There is nothing that can be more painful, and empowering, than healing from and moving forward after divorce. And more specifically, from the process of understanding what really happened.
Not just looking back and re-living the awful behavior of our partner; the infidelity, the verbal abuse, the self-centeredness, the insensitivity, the lack of passion, lack of attention and inability to partner fully, but understanding the real reasons that things didn’t work out in the first place.
I knew early on in my marriage that mine was not the right marriage, or relationship, for me. Of course I didn’t know it intellectually, but rather way, deep down inside; in a place thickly covered by fear, sadness, disappointment, and a desire to make it work as I believed I was supposed to do.

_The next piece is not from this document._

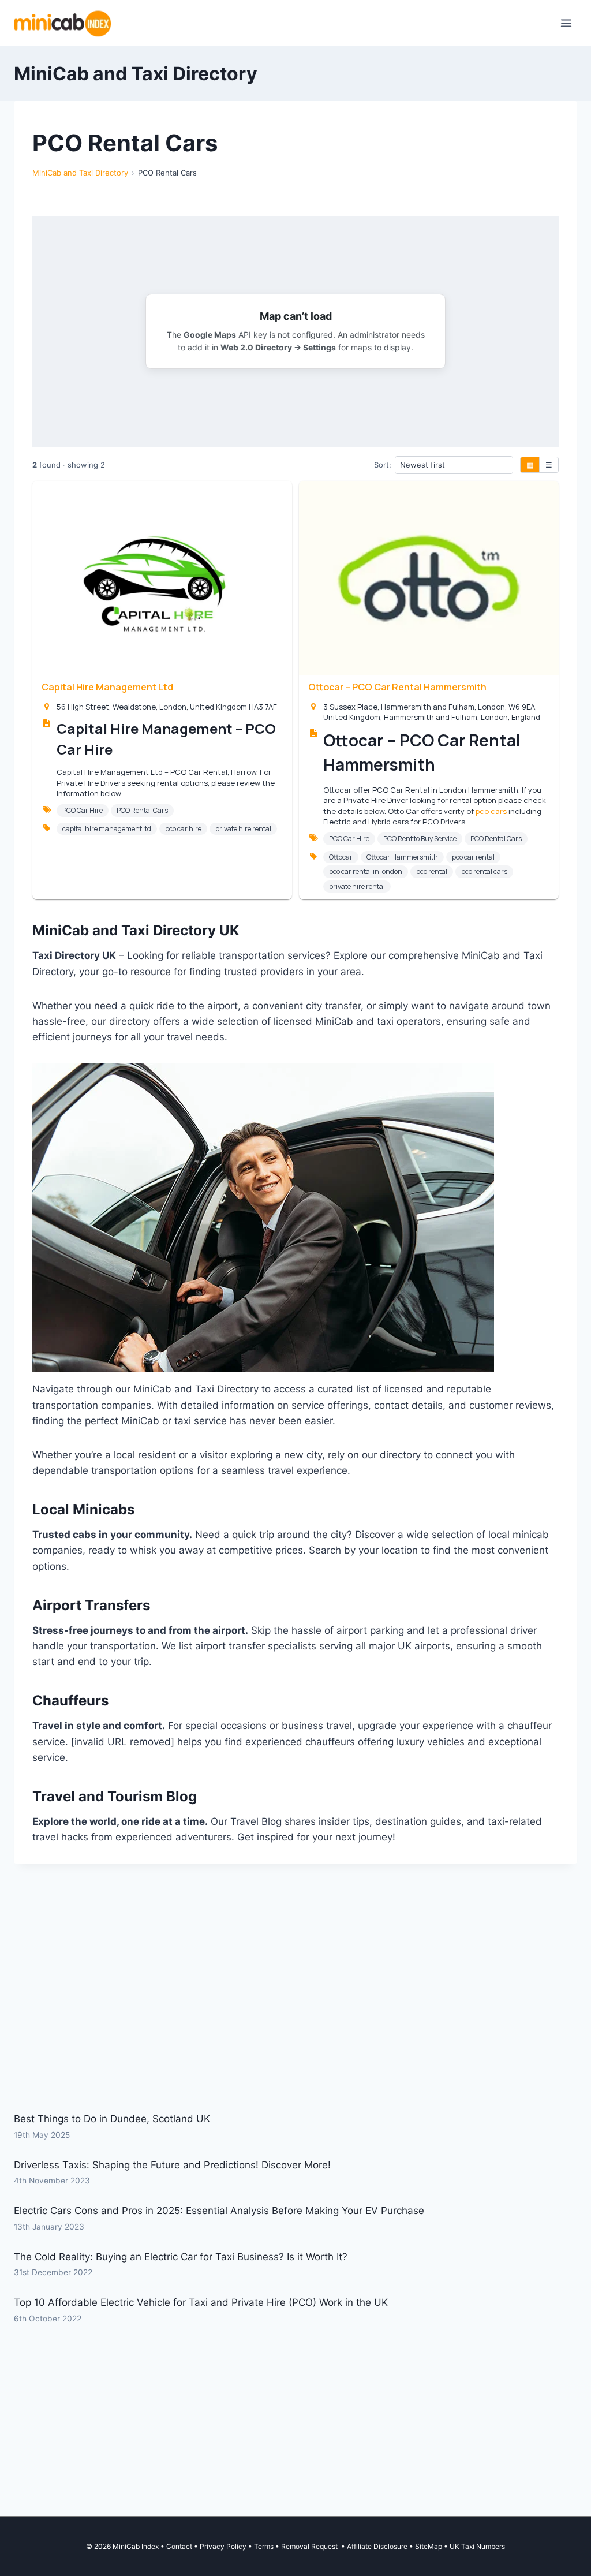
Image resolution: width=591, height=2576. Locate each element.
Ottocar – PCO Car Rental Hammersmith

Many years later, as my courage, confidence and shear unhappiness allowed me to set my “knowing” free and eventually divorce, I found myself in the process of moving forward after divorce. And even my “knowing” that divorce was the right thing for us did not prevent the pain, the sadness and the exhaustion of doing the hard work of understanding what happened, so that I could begin to create the life I truly did want.
Initially this process began with the comfort of fully exploring (elaborating) and accepting all of the things that my husband had done to prevent our marriage from working. All of his inadequacies, his imperfections and his inability and unwillingness to do what it would take to make it a salvageable relationship.
After all, his choices, his behavior and his lack of contribution to the solution was the “real” reason for the divorce, wasn’t it?
My friends and family were perfectly happy discussing (over and over again), how imperfect he was. How at fault he was. Clearly they all could see the truth as well. Or, what I realize now, was their attempt to make me feel better by perpetuating the justification of why I made the right decision.
As I began to create my new, empowered, and “ideal” life, I began to let go of my sadness, my anger and my frustration with beginning anew, and instead, embrace it. And as I did, with the help of my own amazing coaches and new friends, I also began to question if I had been truly honest about what really happened in our relationship and marriage. It was pointed out to me that I had never asked myself the most important question of all, what role had I played in it not working out?
And so I did.
What I learned is that it is in answering this question that the greatest amount of healing is done. The self-exploration around how I had contributed to the dynamic of our relationship was ultimately the key to having everything I want. And it in no way marginalized, diminished or condoned the role my husband played. The truth; there wasn’t anything either one of us could have done to make the relationship or marriage work, for many reasons. But I now understand exactly what I want to receive and what I want to bring to the table in a new relationship.
It isn’t easy to ask the question, “what did I do?”, because it forces us to face our own inadequacies and imperfections. And if you did not initiate your divorce, and don’t fully understand what happened, this will be particularly painful. I strongly recommend that you get the kind of support you need and deserve to do this self-exploration in a safe and comfortable way.
So, if you haven’t asked yourself this question, why not?
- Is it that you feel that you, in no way, deserved the kind of treatment you have gotten from your Ex so no matter what you did, it is irrelevant?
- Is it that his/her infidelity or abusive behavior far exceeds anything you might have contributed so anything you did is insignificant relative to how horrible you have been treated?
- Or is it that when married, no matter what we contribute, there is an “obligation” to stay in the marriage and make it work? Especially for the children?
Here’s the truth; the greatest gift you can give yourself is to understand your role in the demise of your relationship and marriage, despite what your Ex has done. Not only will this set you free, but it is the way to begin the process of letting go of what was to make room for what will be.
I am in no way saying that this is easy, far from it. But it is in this journey to understanding that true healing becomes possible.